(Beginning of Records shown)

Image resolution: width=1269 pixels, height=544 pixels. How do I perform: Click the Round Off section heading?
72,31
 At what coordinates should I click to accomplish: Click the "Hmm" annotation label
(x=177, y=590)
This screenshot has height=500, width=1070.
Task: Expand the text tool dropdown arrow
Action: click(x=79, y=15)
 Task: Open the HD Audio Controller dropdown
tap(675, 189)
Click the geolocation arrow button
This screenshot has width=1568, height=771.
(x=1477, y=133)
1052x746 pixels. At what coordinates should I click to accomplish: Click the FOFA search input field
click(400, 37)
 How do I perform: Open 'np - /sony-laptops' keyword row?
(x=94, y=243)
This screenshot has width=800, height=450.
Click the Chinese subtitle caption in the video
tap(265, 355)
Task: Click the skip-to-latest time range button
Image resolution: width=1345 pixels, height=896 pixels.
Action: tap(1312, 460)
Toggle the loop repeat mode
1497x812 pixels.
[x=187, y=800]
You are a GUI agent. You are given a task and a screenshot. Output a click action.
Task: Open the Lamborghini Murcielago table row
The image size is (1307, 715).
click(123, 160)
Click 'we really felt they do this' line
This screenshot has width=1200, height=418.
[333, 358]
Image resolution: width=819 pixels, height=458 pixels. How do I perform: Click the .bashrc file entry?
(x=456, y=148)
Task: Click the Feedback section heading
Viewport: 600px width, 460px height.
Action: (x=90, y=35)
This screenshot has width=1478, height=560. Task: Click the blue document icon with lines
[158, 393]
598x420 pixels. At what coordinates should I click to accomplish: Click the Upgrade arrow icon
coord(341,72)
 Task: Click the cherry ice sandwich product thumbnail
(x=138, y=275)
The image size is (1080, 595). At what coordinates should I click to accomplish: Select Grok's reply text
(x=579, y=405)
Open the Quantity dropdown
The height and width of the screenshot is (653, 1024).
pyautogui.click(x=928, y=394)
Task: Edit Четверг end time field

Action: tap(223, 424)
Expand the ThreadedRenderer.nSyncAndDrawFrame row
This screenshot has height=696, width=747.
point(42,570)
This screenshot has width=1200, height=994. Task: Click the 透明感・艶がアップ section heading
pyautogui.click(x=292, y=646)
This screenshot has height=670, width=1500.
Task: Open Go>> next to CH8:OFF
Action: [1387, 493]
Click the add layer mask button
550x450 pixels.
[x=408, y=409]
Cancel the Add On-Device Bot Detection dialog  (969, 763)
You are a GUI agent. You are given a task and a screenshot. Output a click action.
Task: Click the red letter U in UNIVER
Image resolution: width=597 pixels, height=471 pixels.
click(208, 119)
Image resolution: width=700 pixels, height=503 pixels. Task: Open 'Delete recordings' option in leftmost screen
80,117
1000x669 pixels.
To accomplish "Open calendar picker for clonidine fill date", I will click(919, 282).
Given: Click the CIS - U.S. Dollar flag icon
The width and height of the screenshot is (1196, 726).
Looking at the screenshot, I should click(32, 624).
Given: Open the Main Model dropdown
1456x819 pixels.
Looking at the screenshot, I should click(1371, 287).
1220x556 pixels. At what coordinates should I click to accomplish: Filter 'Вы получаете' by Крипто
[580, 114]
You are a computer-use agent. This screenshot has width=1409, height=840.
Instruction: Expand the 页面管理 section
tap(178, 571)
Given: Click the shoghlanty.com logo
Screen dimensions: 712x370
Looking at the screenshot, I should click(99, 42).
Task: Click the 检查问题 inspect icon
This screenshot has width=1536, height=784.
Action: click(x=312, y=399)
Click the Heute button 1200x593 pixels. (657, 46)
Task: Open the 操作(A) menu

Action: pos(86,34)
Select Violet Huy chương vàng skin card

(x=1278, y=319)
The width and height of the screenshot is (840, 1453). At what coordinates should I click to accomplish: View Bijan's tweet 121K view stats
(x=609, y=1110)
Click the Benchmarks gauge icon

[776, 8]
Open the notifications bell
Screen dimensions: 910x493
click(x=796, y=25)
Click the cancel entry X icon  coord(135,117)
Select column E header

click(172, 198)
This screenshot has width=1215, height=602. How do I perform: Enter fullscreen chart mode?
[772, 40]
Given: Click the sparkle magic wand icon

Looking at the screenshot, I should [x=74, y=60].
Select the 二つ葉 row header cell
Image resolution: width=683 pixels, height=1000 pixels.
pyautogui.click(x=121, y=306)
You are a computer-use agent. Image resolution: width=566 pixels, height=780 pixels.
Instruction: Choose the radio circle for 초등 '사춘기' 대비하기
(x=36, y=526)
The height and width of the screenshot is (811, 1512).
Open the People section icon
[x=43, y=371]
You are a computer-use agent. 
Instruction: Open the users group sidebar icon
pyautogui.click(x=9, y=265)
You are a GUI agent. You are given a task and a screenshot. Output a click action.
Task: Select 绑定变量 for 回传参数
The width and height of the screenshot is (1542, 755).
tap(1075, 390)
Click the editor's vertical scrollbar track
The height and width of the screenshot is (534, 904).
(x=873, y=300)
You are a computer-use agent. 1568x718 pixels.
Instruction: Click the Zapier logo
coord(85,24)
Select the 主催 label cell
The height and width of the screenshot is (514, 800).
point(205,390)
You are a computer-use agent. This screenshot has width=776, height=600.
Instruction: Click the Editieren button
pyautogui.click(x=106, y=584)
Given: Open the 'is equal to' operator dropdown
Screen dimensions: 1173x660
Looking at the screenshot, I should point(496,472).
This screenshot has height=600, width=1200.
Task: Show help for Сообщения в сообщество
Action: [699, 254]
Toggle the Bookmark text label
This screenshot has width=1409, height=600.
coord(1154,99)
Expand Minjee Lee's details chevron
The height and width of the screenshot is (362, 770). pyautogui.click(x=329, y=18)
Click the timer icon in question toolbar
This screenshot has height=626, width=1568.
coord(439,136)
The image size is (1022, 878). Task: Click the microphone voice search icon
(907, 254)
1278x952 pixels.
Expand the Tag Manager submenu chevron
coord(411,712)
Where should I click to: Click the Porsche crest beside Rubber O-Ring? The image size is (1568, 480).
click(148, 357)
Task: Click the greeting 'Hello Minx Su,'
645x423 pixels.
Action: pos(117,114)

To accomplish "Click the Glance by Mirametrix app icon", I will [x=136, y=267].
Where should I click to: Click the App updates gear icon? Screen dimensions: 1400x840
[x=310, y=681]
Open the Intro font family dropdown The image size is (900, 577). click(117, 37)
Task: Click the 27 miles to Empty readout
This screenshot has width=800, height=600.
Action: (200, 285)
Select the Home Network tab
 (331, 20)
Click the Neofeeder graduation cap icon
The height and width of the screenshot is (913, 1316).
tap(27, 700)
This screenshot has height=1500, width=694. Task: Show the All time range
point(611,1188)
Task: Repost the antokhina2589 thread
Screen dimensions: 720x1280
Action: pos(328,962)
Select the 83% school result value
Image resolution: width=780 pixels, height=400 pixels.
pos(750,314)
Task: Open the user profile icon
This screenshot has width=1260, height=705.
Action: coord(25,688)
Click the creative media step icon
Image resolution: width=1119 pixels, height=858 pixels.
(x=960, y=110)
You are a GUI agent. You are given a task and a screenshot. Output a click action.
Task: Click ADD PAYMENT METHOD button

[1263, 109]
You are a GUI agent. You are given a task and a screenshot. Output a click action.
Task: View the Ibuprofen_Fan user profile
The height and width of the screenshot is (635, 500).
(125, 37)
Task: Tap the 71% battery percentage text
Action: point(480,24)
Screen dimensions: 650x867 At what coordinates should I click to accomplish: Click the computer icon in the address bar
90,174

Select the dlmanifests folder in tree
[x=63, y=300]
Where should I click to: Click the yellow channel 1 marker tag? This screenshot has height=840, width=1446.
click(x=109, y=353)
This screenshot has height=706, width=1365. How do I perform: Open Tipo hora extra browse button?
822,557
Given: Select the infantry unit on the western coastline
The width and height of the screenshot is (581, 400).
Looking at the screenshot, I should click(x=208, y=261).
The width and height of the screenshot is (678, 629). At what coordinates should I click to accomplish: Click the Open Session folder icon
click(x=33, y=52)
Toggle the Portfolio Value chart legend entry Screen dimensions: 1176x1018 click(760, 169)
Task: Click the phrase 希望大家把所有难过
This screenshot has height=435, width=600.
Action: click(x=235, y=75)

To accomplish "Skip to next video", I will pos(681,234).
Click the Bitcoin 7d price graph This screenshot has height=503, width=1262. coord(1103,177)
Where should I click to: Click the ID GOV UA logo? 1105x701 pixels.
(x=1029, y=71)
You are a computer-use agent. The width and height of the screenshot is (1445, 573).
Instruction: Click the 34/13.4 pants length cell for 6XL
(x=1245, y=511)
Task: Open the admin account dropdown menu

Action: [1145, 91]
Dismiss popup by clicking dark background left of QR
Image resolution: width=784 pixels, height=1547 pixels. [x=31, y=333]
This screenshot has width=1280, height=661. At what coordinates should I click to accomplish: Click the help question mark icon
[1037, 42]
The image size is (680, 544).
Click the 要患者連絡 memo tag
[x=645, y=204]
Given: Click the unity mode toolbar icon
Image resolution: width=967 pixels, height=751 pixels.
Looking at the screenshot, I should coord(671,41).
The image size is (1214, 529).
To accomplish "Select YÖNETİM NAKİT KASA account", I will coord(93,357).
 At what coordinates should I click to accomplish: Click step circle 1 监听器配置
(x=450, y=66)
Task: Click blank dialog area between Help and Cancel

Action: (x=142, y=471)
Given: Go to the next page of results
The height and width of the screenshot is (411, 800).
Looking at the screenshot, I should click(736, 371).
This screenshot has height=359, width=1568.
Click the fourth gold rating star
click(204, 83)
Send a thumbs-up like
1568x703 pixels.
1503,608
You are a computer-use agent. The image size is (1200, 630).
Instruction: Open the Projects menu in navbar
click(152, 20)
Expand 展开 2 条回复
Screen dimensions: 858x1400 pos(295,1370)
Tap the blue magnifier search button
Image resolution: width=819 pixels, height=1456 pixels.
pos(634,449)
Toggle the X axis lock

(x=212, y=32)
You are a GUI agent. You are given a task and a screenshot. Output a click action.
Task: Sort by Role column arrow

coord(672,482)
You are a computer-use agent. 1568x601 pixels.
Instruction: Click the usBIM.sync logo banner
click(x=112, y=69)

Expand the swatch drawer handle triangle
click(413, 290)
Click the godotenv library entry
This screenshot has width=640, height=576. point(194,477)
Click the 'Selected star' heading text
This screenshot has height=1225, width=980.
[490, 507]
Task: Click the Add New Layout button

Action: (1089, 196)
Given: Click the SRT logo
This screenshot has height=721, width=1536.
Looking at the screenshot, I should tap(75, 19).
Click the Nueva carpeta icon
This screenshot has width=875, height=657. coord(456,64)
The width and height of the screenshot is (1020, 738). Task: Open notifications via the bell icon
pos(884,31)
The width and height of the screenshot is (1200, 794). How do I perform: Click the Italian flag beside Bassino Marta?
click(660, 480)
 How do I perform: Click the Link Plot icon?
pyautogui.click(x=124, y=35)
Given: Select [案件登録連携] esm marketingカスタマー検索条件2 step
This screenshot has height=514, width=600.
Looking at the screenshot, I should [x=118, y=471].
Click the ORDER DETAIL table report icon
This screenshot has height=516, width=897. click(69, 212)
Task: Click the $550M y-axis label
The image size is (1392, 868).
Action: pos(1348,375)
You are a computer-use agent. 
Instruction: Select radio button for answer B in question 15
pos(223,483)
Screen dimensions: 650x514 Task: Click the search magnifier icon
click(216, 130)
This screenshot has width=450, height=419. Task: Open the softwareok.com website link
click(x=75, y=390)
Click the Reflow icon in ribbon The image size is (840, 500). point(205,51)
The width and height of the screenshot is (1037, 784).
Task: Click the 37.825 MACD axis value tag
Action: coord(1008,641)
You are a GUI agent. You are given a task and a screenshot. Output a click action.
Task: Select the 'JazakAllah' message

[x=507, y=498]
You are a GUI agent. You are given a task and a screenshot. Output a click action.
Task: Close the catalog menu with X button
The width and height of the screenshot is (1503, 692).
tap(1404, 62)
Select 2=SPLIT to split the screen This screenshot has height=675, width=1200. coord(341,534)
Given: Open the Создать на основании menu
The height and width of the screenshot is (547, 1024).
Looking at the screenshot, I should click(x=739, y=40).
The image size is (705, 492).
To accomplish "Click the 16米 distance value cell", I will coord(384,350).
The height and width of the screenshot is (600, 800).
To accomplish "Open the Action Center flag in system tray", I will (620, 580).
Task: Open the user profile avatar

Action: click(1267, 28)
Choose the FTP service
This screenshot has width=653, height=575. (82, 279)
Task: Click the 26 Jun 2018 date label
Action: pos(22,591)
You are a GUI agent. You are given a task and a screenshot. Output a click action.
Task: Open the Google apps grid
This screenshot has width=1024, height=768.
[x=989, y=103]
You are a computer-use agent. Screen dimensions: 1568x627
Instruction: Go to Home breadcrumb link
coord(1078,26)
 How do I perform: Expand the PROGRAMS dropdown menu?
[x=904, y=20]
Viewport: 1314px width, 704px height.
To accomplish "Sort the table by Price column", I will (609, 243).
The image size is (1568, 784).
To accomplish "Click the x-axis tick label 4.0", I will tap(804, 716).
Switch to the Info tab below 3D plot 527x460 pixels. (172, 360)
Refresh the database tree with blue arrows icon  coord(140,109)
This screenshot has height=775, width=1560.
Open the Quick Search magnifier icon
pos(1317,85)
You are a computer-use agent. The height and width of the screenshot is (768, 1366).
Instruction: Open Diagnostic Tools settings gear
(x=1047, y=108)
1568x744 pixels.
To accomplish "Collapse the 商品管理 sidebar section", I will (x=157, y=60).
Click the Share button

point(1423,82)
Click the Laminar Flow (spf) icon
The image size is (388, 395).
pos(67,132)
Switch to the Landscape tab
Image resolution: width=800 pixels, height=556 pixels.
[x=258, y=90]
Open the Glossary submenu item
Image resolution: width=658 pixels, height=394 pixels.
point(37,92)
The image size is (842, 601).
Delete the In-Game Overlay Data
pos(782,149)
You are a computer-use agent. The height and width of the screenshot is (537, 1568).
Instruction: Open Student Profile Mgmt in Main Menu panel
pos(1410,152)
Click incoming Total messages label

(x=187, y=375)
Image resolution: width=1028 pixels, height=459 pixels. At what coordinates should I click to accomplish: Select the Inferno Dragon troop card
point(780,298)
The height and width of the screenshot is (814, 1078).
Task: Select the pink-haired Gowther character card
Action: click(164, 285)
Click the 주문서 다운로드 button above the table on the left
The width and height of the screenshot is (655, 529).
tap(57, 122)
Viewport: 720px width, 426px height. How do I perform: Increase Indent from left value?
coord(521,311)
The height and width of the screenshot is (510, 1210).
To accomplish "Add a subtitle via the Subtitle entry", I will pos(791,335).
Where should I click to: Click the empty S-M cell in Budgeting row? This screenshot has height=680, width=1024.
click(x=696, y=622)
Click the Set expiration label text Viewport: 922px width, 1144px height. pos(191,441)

(End of Records shown)

● **Required action**: Above are lines of data; count those that hold "will" and answer with the number only.

● **Exercise solution**: 10